Why I built this
YouTube's recommendation algorithm is a black box you can't control. You can like videos, watch more of what you want, skip what you don't — and your feed still takes days to shift. Sometimes it never does.
I kept running into the same thing. Watch some brainrot before bed — just dumb stuff to turn my brain off — and the next morning my entire feed is brainrot. I wanted news. I wanted basketball highlights. Instead I'm getting recommended the exact content I watched for 20 minutes the night before.
It's not just me. A friend of mine literally made multiple Google accounts to deal with this. One for tech content, one for sports, one for everything else. That's how bad the problem is — people are creating entire accounts just to get different recommendations.
So I built something simpler. You define categories with weighted keywords, and the app pulls YouTube videos matching those keywords in the proportions you set. Want mostly baseball with a little F1? Set the weights. Switch to music whenever. No algorithm training, no waiting, no second account.
How it works
You start with an empty feed and a sidebar for categories.

Hit the + button to create a category. Each one gets a title, keywords, and weights. The weights are percentages that control how much of each keyword shows up in your feed. Here I'm making a Sports category — 40% Baseball, 25% Golf, 25% Tennis, 10% Formula 1.

Hit "Load Videos" on a category and the feed fills up. The app queries the YouTube Data API using your keywords and pulls results proportional to the weights. 40% Baseball means roughly 40% of the videos are baseball content. Each video gets tagged with which keyword it matched.

Click a video and you get a playback page with a related videos sidebar — all still filtered to your category.

Switch to a different category and the whole feed changes. Here's the same app loaded with Music — rock, jazz, classical, pop, all weighted differently.
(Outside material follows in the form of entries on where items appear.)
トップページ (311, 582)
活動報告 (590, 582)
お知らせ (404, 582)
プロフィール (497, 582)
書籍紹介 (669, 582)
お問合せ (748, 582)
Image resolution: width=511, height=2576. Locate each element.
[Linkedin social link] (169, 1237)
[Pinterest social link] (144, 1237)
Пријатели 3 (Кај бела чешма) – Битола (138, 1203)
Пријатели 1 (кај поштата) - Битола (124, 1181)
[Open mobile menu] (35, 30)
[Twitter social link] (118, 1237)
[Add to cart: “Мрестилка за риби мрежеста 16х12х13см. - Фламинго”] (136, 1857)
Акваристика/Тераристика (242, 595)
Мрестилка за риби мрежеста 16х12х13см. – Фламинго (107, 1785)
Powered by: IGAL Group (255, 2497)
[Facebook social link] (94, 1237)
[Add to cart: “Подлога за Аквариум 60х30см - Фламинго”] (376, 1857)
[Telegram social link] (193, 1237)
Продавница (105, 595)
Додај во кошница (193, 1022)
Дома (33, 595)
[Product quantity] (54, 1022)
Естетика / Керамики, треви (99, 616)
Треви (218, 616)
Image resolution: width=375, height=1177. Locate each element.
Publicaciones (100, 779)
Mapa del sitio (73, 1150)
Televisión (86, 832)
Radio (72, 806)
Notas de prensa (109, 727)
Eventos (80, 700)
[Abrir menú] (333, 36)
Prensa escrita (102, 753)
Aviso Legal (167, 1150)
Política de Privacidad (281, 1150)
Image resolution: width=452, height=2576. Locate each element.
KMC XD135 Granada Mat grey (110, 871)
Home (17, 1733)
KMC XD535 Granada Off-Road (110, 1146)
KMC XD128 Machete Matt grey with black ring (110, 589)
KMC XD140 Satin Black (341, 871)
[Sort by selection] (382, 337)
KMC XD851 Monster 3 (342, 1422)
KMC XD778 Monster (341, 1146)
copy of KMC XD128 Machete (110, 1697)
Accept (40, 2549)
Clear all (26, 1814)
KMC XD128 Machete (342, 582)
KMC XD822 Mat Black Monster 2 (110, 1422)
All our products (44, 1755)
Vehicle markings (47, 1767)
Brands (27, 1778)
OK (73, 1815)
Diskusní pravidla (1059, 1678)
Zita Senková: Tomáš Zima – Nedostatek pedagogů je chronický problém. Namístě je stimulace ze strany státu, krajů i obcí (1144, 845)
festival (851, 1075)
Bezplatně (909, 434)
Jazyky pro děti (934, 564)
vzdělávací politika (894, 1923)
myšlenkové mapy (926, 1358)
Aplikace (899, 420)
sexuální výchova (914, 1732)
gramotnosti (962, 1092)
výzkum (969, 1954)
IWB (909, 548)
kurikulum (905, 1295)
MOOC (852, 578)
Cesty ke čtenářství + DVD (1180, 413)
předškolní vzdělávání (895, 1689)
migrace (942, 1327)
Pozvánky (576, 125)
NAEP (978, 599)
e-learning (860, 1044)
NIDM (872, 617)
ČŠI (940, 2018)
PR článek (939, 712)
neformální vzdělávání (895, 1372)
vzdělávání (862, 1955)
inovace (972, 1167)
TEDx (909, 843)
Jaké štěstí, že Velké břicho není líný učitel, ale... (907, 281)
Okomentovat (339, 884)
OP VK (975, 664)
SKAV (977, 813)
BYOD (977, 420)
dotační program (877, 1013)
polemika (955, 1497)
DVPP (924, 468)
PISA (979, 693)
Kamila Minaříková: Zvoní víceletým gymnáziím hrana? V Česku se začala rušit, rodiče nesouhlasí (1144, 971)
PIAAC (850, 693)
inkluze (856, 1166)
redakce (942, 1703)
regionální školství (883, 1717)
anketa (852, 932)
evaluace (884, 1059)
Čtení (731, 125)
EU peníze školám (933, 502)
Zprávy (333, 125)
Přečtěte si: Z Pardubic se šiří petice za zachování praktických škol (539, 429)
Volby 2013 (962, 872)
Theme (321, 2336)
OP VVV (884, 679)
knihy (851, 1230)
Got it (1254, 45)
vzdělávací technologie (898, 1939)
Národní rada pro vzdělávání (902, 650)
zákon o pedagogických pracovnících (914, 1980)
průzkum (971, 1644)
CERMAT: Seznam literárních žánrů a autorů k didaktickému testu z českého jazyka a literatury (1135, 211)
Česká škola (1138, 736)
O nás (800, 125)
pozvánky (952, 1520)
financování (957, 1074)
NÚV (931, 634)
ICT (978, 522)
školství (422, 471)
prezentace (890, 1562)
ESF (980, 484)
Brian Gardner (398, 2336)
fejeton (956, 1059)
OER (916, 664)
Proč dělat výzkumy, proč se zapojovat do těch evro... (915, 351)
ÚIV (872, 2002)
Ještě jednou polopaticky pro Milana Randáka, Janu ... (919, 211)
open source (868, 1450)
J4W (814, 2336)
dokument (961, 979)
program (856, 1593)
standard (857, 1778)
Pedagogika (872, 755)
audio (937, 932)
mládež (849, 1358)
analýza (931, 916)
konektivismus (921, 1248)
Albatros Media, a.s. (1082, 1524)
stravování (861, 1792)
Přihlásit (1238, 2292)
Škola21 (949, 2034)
Scroll down and hit "Load More" for additional results. The weights stay consistent.

The real problem
This isn't just a YouTube thing. TikTok, Instagram Reels, YouTube Shorts — same issue. The for-you page is built around what you watched recently, not what you want right now. Short-form content moves fast, and the same stuff gets repetitive even faster.
Users don't have a way to say "I want this type of content right now." The only lever you get is your watch history, and that's a slow, blunt tool. I wanted something direct.